Das verwundert. Denn in einer Projektpräsentation des Spiels am 7. Juni 2023 in Berlin hieß es: „Dieses Erlebnis macht die Auswirkungen des Klimanotstandes und unsere eigene Handlungsfähigkeit erlebbar. Dabei zeigt der SWR journalistisch aufbereitet und wissenschaftlich akkurat in 360 Grad, wie sich die Welt verändern könnte und wie unser Handeln verschiedene Szenarien beeinflusst.“

Bezug zum Computerspiel wirkt konstruiert

Über ein Jahr später, am 9. August 2024, lief dann die „KlimaZeit“. Wie kann aus „dem gedanklichen Inhalt einer Sendung“ etwas entwickelt werden, was bereits über ein Jahr zuvor präsentiert wurde? Und wer sich die Sendung „KlimaZeit“ ansieht, wird von einem Beitrag über Stechmücken überrascht. Nach elf Minuten gibt es einen Beitrag über „Klima-Lügen“ von Exxon Mobile, bevor über Hitzetote berichtet wird. Der Bezug zum Computerspiel wirkt also konstruiert. Und man darf auch auf die Begründung zum neuen Spiel „Bau eine Burg für die Gräfin“ gespannt sein.

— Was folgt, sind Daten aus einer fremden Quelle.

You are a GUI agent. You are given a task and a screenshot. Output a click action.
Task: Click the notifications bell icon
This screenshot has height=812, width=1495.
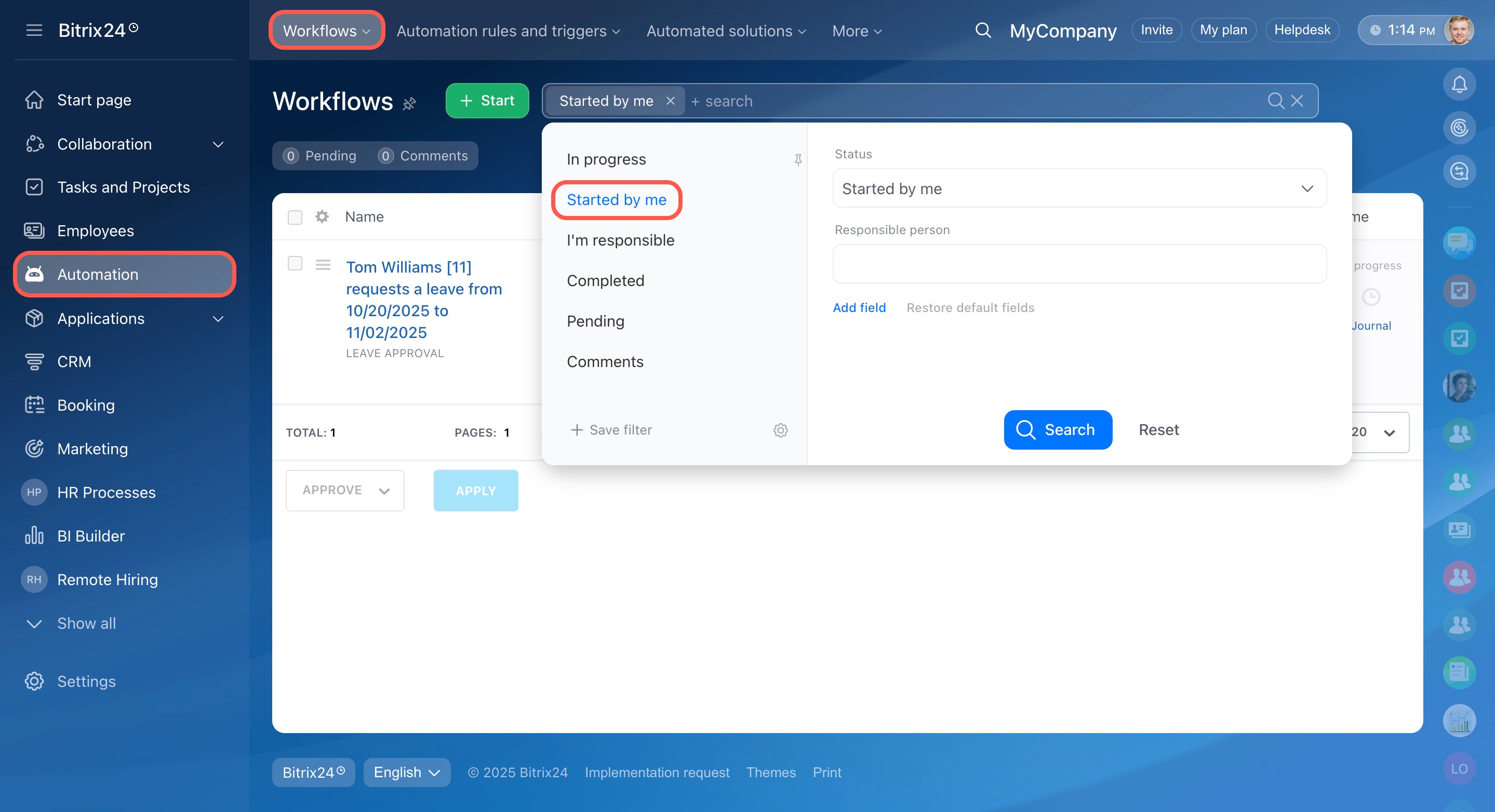tap(1459, 85)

Noch einmal Kai Gniffke, der sich vor einem Jahr selbst an den Stand der ARD auf der Spielemesse in Köln setzte: „Wir wollen im Rahmen unseres Auftrags und unserer medienrechtlichen Möglichkeiten relevante und neue Perspektiven jenseits kommerzieller Zwänge eröffnen. Der Start des ARD Games Netzwerks ist auf diesem Weg ein wichtiger Schritt.“

Daraufhin hat Thomas Lückerath, Gründer und Chefredakteur des Branchendienstes DWDL, in einem Artikel ironisch vorgeschlagen, eine öffentlich-rechtliche Fitness-Studio-Kette zu eröffnen, denn das sei ja auch gerade ein riesengroßer Trend und man könne dem Auftrag gemäß etwas zu Ernährung und Gesundheit vermitteln. Sein Fazit: „In der aktuellen medienpolitischen Debatte ist es bemerkenswert, mit welchem Stolz man einfach frech weiter expandiert.“ Gemeint ist der öffentlich-rechtliche Rundfunk.